Parents say, 'I was denied the right to see my child.' When the child catches up with them years later they say: 'Why didn't you fight for me? Why didn't you do something? Why aren't I part of your life?' I met a father and daughter like that. She said: 'The courts denied me the right to see my father. Now that I have grown up and I'm in my late 20s we've actually connected. Now I understand his story. Now I understand he was denied his rights in the courts. They denied him the right to see me.'
Minister, I said to you before that parents are denied the right to see their children because of false allegations. The courts take the stance, 'We better not let that parent near the child just in case there is some truth in the matter.' There may be no former court case and no proof—there's nothing but allegations. They deny the parent the right to see their child. Then they say, 'We'll allow you to see your child, but you're going to have to be in a contact centre.' Guess what? They have to wait at least four to six months—sometimes even longer than that—to even get into a contact centre. On top of that they have to pay hundreds of dollars to the contact centre for them to see their child. Because it has been such a long period of time when it goes back to court years later they say: 'Because you haven't had much connection with your child we must take this very slowly. We're going to let you see the child for only a few hours a night.' This is what's happening in the system. Nothing in your bills really addresses this, Minister. There is nothing at all.

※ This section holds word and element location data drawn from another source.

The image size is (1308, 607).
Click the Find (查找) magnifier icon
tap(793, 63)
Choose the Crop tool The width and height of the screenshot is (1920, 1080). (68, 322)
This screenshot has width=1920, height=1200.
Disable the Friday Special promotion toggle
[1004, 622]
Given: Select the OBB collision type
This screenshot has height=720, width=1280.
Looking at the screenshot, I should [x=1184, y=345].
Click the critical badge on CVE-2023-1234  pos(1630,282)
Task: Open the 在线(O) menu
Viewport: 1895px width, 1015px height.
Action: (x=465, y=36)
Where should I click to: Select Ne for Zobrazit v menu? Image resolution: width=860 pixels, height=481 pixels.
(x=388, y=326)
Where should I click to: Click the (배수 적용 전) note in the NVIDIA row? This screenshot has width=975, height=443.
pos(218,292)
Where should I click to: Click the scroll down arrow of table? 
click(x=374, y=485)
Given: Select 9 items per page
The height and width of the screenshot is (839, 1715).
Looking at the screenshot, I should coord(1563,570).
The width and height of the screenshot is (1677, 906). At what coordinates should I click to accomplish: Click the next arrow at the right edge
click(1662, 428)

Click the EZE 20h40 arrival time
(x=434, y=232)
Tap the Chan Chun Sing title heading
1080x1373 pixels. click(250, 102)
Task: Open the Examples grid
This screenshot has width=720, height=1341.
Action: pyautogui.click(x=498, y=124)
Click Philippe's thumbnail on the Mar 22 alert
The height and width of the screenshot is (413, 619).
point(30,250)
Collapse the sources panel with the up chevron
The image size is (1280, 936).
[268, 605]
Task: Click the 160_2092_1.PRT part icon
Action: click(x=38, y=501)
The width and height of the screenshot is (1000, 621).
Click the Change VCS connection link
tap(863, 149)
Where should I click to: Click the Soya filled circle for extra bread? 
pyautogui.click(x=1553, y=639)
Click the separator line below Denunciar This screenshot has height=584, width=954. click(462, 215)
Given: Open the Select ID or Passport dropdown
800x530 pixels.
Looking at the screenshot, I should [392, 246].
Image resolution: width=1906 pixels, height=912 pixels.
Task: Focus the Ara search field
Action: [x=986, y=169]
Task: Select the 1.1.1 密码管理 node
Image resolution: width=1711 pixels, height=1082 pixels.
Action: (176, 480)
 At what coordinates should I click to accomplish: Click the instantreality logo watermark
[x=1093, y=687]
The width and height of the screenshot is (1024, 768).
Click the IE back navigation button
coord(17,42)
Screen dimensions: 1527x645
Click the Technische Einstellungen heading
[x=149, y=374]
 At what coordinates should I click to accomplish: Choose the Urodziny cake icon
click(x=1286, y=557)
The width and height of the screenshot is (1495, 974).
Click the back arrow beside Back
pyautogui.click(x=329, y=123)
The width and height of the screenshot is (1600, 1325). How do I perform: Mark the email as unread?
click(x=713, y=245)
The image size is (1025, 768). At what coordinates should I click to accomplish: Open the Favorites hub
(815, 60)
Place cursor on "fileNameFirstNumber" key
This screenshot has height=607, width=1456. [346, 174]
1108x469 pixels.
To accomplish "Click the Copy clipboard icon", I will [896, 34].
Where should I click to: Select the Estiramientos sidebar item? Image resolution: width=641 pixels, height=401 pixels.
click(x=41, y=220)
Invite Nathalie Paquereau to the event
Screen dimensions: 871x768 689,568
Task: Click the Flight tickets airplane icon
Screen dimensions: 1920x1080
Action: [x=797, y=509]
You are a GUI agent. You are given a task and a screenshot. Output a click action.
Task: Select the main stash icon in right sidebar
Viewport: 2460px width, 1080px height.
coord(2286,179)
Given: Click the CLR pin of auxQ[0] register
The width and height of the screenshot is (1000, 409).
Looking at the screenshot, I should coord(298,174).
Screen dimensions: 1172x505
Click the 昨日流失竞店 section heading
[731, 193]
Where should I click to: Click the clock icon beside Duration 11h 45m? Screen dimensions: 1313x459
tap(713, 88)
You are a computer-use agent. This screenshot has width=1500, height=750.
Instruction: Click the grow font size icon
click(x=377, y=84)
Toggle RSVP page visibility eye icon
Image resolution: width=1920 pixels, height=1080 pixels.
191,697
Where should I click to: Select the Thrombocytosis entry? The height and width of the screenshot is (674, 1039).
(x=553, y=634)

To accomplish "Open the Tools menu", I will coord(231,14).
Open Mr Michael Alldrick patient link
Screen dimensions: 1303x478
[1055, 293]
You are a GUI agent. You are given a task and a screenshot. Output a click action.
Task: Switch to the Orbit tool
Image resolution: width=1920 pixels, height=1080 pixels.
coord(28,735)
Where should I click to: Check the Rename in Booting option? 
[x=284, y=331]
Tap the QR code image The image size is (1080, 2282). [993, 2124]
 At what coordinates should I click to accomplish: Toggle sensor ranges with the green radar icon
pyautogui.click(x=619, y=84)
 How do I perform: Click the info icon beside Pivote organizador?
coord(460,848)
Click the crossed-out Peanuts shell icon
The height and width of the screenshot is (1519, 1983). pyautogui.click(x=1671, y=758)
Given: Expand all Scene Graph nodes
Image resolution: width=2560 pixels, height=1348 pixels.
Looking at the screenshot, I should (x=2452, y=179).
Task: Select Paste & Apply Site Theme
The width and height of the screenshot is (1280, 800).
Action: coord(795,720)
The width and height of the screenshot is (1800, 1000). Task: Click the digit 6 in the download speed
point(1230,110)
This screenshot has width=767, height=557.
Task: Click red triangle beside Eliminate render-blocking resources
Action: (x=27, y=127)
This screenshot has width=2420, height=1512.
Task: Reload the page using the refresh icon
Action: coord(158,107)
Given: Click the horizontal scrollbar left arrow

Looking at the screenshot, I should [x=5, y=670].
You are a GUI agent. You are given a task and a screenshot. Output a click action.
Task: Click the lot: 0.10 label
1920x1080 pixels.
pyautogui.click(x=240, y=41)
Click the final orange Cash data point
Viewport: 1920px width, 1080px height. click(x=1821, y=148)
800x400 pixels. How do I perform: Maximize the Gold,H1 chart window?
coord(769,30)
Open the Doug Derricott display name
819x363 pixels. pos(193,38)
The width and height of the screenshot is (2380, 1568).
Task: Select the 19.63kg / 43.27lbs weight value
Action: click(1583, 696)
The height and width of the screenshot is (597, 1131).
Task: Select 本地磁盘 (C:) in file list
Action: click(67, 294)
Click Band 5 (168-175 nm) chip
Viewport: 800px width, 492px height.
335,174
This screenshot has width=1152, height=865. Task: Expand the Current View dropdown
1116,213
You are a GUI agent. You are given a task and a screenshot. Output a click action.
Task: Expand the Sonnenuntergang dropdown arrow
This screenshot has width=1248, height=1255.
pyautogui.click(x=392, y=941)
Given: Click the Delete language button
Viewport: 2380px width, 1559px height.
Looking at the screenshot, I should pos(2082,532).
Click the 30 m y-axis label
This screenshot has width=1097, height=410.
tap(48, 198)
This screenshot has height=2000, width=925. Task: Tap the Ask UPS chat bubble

When I spoke about these health issues a father told me: 'I have the child most of the time. I can't even get a Medicare card. When the child gets sick I can't take them to the doctor because the mother won't give me the Medicare card.' If he wants the child's reports from the school to know how well they're doing, the school won't give them to him without the mother's permission. It's alright for the stepfather to get them, but not the actual father. And there had been no form of abuse of that child whatsoever—none. So the parent who has the custody of the child has access to everything and the other parent can't get anything unless they go begging to the mother, and the government department won't give them a Medicare card without the mother's permission. That's what I'm saying to you, Minister. A lot of the parents who have the child are on welfare. They can't afford the $90-plus to see a doctor. They might get the rebate back to help them. Where is their right to have access to the Medicare card for the child? Why isn't that in these bills?